By this, I don’t simply mean move forward but actively resist by refusing to share in Trump’s core political strategy, which is an us versus them framework. His rhetoric is meant to create a sense of urgency and conflict, fabricating and solidifying these polarizing identities (i.e. “both sides”).
“I’m a firm believer that language and how we use language determines how we act and how we act then determines our lives and other people’s lives,” Ntozake Shange taught us. Dehumanization always starts with language.
We become less empathetic and more prone to discrimination as biased attitudes and systemic inequalities are normalized, especially when repeated by an influential figure. Persons are reduced to nameless opponents, generalized as “the other side.”
But remember, repetition is conditioning. This has all been said and done before.
African American women warned this country that this would happen and unsurprisingly, the voting majority didn’t listen. Fannie Lou Hamer said, “I’m sick and tired of being sick and tired” at a rally in Harlem in 1964, dually naming the exhaustion and determination of African Americans regarding civil rights. More than 60 years later, many African Americans decided they are just tired and have sat out protesting altogether.
A race abolitionist seeking to rid all of humanity of domination and by implication, an anarchist as white-body supremacy and its racialized hierarchy are akin to the state, I have no interest in the propaganda of the American dream. It has done more to promote consumer capitalism and the idea of U.S. exceptionalism than to create opportunities and ensure equality for all Americans.
Further, when the U.S. Supreme Court ruled in Citizens United v. Federal Election Commission (2010) that corporations and unions had First Amendment rights and could put their money in the mouths of politicians, resulting in a surge in “super PACs” and “dark money,” I accepted the country’s fate as an oligarchy. Two years later, a national poll found “Super PACs Leave Americans Less Likely to Vote.”
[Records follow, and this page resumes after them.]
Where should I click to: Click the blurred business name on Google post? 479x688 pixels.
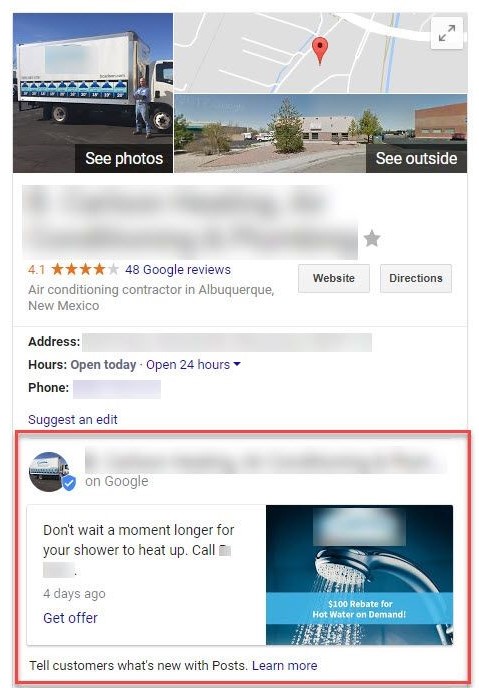coord(265,461)
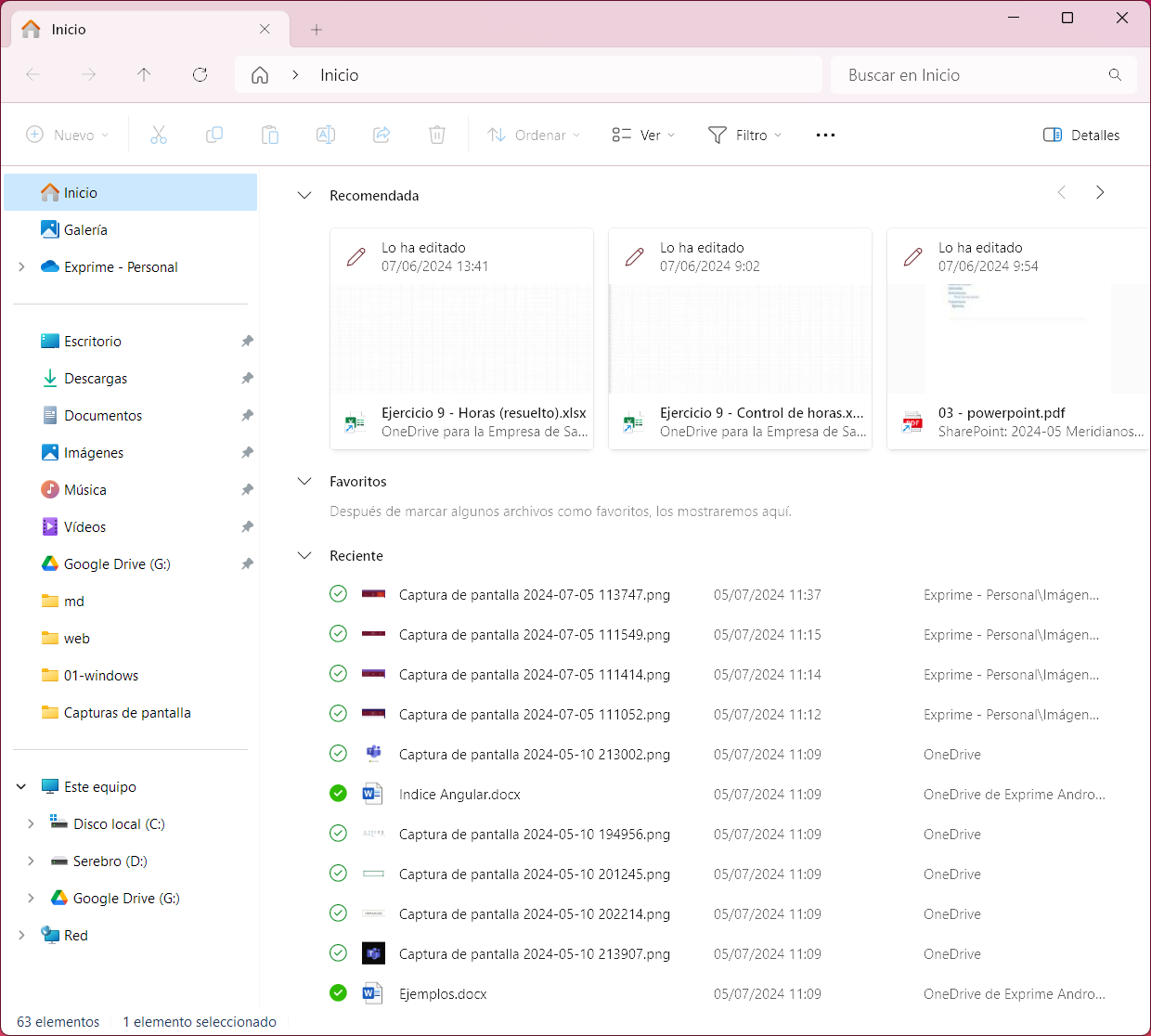Open the Ordenar dropdown

click(x=534, y=135)
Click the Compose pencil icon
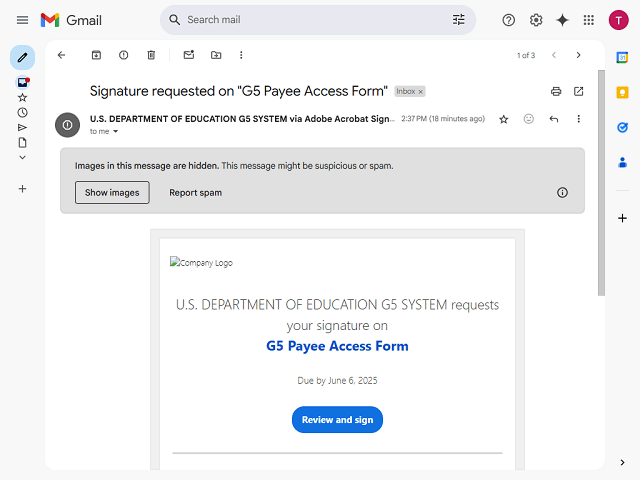The height and width of the screenshot is (480, 640). pos(22,57)
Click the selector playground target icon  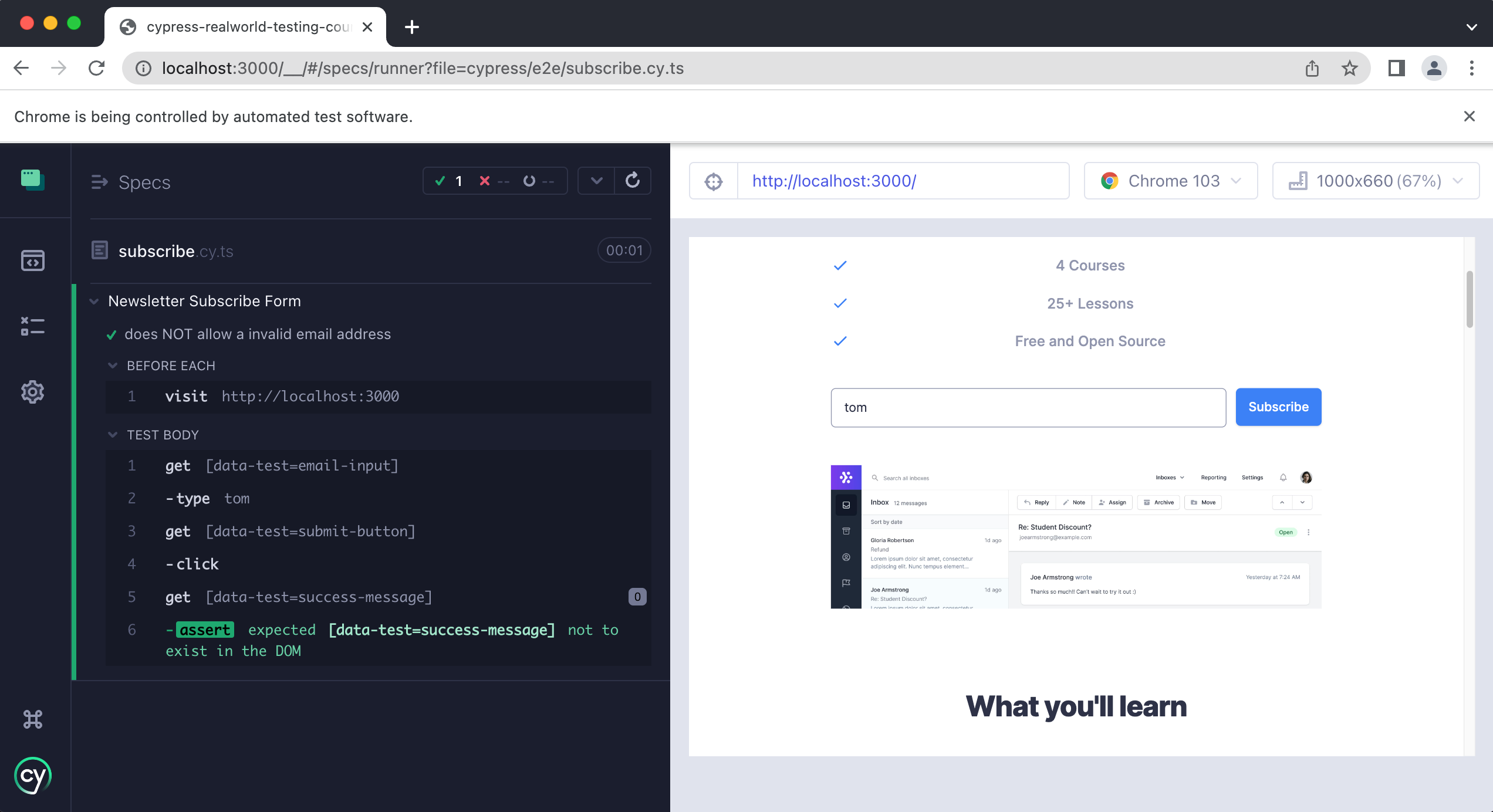[x=713, y=181]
So, I put my hand to the plow and work towards future scenarios where white-body supremacy no longer exists. Luckily, there is a soundtrack for it and proof that it is a shared vision.
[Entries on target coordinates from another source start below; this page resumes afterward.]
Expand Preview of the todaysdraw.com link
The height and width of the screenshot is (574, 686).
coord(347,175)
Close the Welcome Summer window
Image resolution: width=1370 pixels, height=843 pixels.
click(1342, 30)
African American spirituals, folk songs born of their brutal experience with chattel slavery, offer liberated identities and futures through coded lyrics. Along with those indigenous to what is now the United States, they were the first to experience othering by way of colonialism, fundamentally defined as different and inferior to justify their dehumanization and domination.
Consequently, their aspirations included dignity, justice and a transformed reality where “All God’s Chillun Got Shoes” and can “walk all over God’s heaven.” But while the themes often focused on spiritual salvation, the lyrics doubled as escape routes, as was the case for “Follow the Drinking Gourd” and “Swing Low, Sweet Chariot.”
Breaking free of systemic oppression remains dangerous and requires what Tricia Hersey, founder of the Nap Ministry, described as “trickster energy.” It is defined as the ability to use cunning and imagination to rest, producing a kind of freedom in our refusal of oppressive systems and their social conditions, which require us to “work ourselves to death”—not unlike chattel slavery. Hersey refers to these tricksters as “escape artists.”
Her work is a part of the witness of The Raceless Gospel Initiative. Through the praxis of womanist and liberation theologies and the future-casting of the African American spirituals, its marronage framework, demonstrated by semantic and somatic sovereignty, is sustained by resistance through self-emancipation as embodied by Harriet Tubman, self-actualization as formulated by Howard Thurman, truth-telling as named by James Baldwin, self-regard as narrated by Toni Morrison, self-care as defined by Audre Lorde and rest as devised by Tricia Hersey.
It is a counter to tyrannical imaginations and restricted futures that can only see you and me one way. The Raceless Gospel offers another way of being and belonging to ourselves and in community apart from “the racial contract.” So, if you have ears to hear there is a kin-dom coming, then follow me, that is, unless you want to go the way of this ass-backward country.